--- TEXT PROVIDED ---
So, anyway, it seems to me that maybe Dominic Sandbrook is trying to do for the 70s what some aesthetically-challenged medievalists did for art history and what some cranially-challenged Viking skolurs did for Anglo-Saxon history. Like I say, though, I like Dominic Sandbrook and I’m going to give his show a go. I’m sure it’ll be fascinating and fun. It may even convince me. His ideas certainly, admittedly, sound more plausible than those of the medieval revisionists I’ve mentioned. I may well write about the 1970s afterwards, one way or the other. But beforehand, at the risk of sounding like I’m barfing up a Stuart Maconie script written by researchers for I ♥1970-1-2-3-4-5-6-7-8 or 9, here’s a list of Bad Things about the 1970s. Some of them are general Bad Things that many of you will recognise, others were more personal Bad Things that I experienced myself, though you may recall similar sorts of experiences, but all of them are Bad Things. Afterwards, in the interest of balance, however specious that concept is, I will mention some Good Things about the 70s. But then I will conclude that overall the 1970s can be characterised as a Bad Thing. So, here we go.
* Endless, endless, endless industrial inaction.
* Blackouts.
* Red Robbo.
* The election of Margaret
Thatcher and the birth of hegemonic neo-liberal politics in the UK.
* The IRA.
* Astrid Proll, though 70s
terrorists sounded sexier than the Abu Hamza types we have now.
* The oil crisis. Which,
thank goodness, is now long over with.
* Pol Pot.
* Idi Amin.
* Plane hijackings, on a
daily basis.
* The later stages of the
Vietnam War, without the really cool soundtrack that the earlier stages
had.
--- COLLECTED DATA ---
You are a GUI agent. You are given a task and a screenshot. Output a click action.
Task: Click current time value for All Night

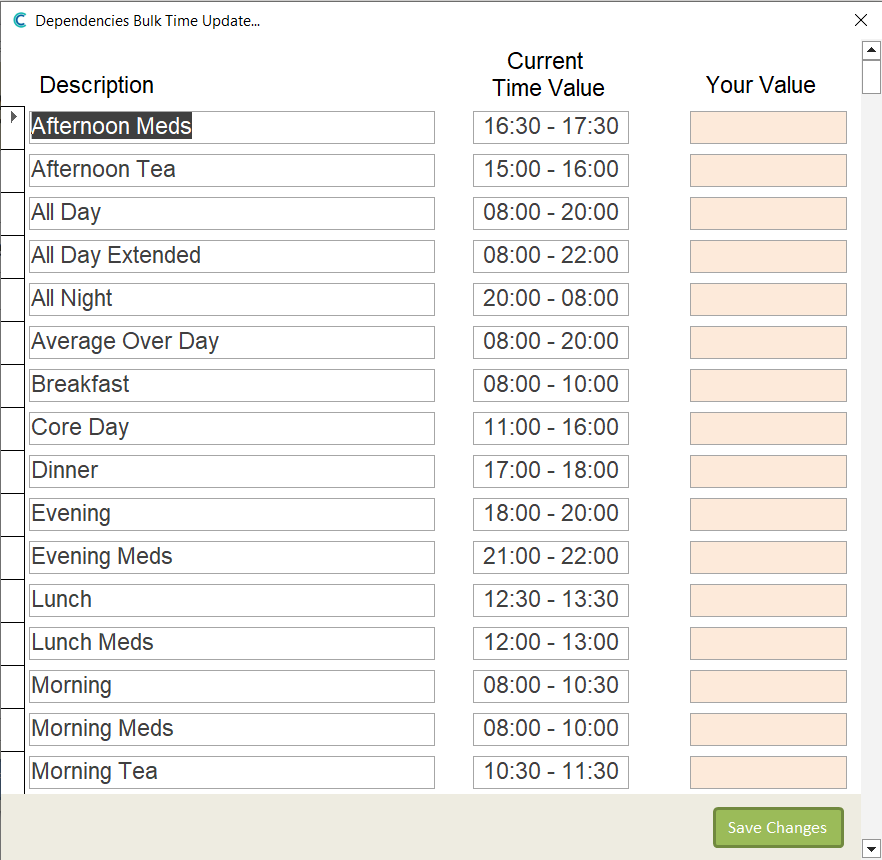pyautogui.click(x=550, y=299)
---
● GIVEN EXERCISE
Return the text about the 1970s above word for word, in full.

● RESPONSE TO THE TASK
So, anyway, it seems to me that maybe Dominic Sandbrook is trying to do for the 70s what some aesthetically-challenged medievalists did for art history and what some cranially-challenged Viking skolurs did for Anglo-Saxon history. Like I say, though, I like Dominic Sandbrook and I’m going to give his show a go. I’m sure it’ll be fascinating and fun. It may even convince me. His ideas certainly, admittedly, sound more plausible than those of the medieval revisionists I’ve mentioned. I may well write about the 1970s afterwards, one way or the other. But beforehand, at the risk of sounding like I’m barfing up a Stuart Maconie script written by researchers for I ♥1970-1-2-3-4-5-6-7-8 or 9, here’s a list of Bad Things about the 1970s. Some of them are general Bad Things that many of you will recognise, others were more personal Bad Things that I experienced myself, though you may recall similar sorts of experiences, but all of them are Bad Things. Afterwards, in the interest of balance, however specious that concept is, I will mention some Good Things about the 70s. But then I will conclude that overall the 1970s can be characterised as a Bad Thing. So, here we go.
* Endless, endless, endless industrial inaction.
* Blackouts.
* Red Robbo.
* The election of Margaret
Thatcher and the birth of hegemonic neo-liberal politics in the UK.
* The IRA.
* Astrid Proll, though 70s
terrorists sounded sexier than the Abu Hamza types we have now.
* The oil crisis. Which,
thank goodness, is now long over with.
* Pol Pot.
* Idi Amin.
* Plane hijackings, on a
daily basis.
* The later stages of the
Vietnam War, without the really cool soundtrack that the earlier stages
had.